Y así se fue el Diez, envuelto en el rumor profundo de los botines, como si el suelo guardara su huella y la noche su aliento. Aquel día no hubo derrota ni victoria: hubo consagración. El Bosque quedó en silencio, y el aire, impregnado de fuego y nostalgia, pareció susurrar su nombre.
Barrilete cósmico
Hoy, cada 30 de octubre se celebra con una sonrisa y cada 25 de noviembre se recuerda con un nudo en la garganta. El mundo aún habla de Diego porque no existe muerte posible para quien encarnó la esperanza, para quien fue símbolo de los que luchan contra todo.

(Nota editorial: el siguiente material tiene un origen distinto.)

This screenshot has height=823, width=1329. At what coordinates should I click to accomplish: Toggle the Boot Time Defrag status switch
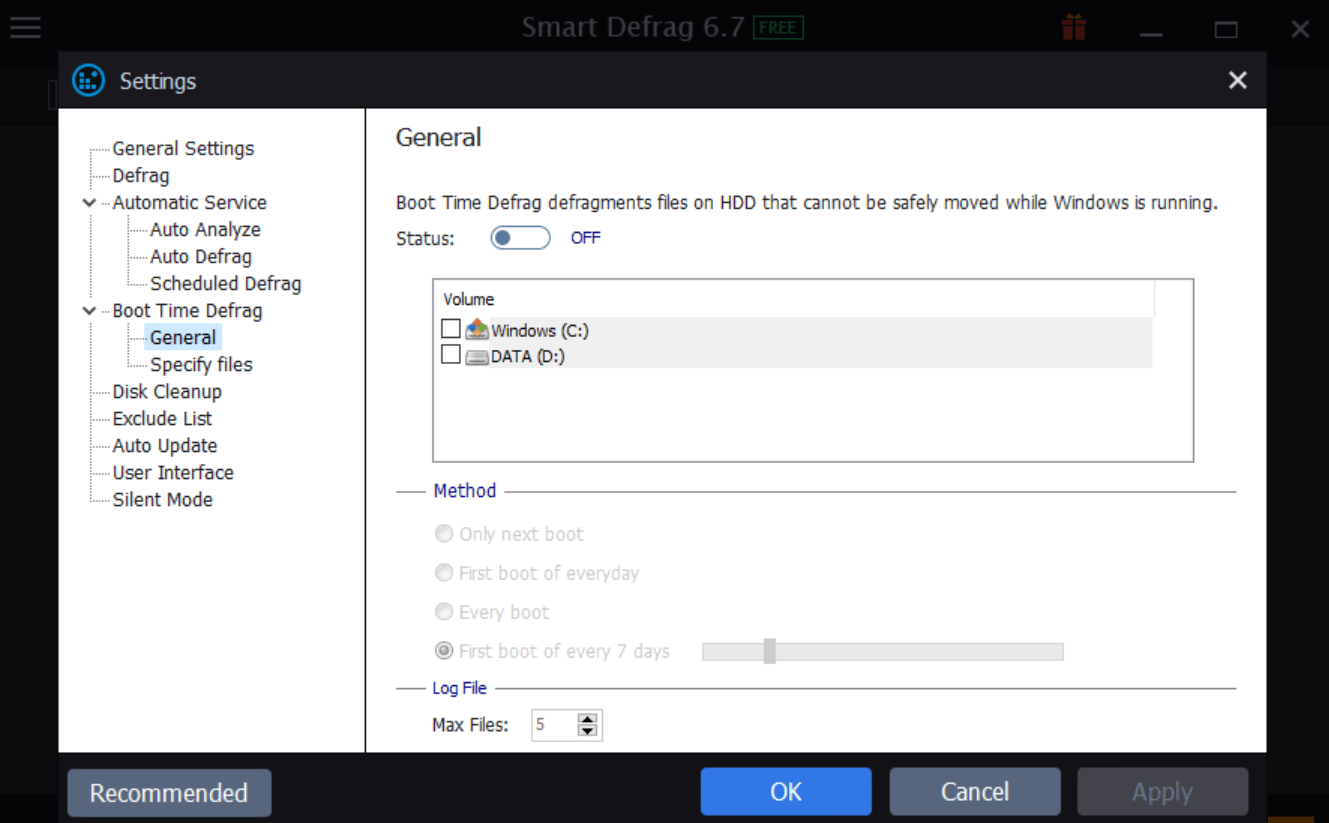click(x=520, y=237)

Maradona fue humano, terriblemente humano; pero su humanidad fue tan intensa que rozó lo divino. Fue el barro y el oro, la caída y el milagro, el potrero y el estadio. Fue hijo de la Tota y una deidad popular, al mismo tiempo que vulnerable y frágil.
En el Bosque de La Plata, aquella tarde de 2019, miles de personas lo ovacionaron mientras él alzaba los brazos al cielo. En ese instante parecía que el tiempo se detenía; que el niño de Fiorito que hacía jueguitos en los entretiempos de Argentinos Juniors seguía allí, sonriente, con la pelota posada sobre su pie izquierdo, burlando a la muerte con la misma picardía de siempre.
Porque Diego no se fue: Diego apenas cambió de cancha. Su espíritu sigue corriendo por los potreros, vibrando en cada estadio y permaneciendo en la imperecedera memoria de quienes viven y aman con ardorosa pasión.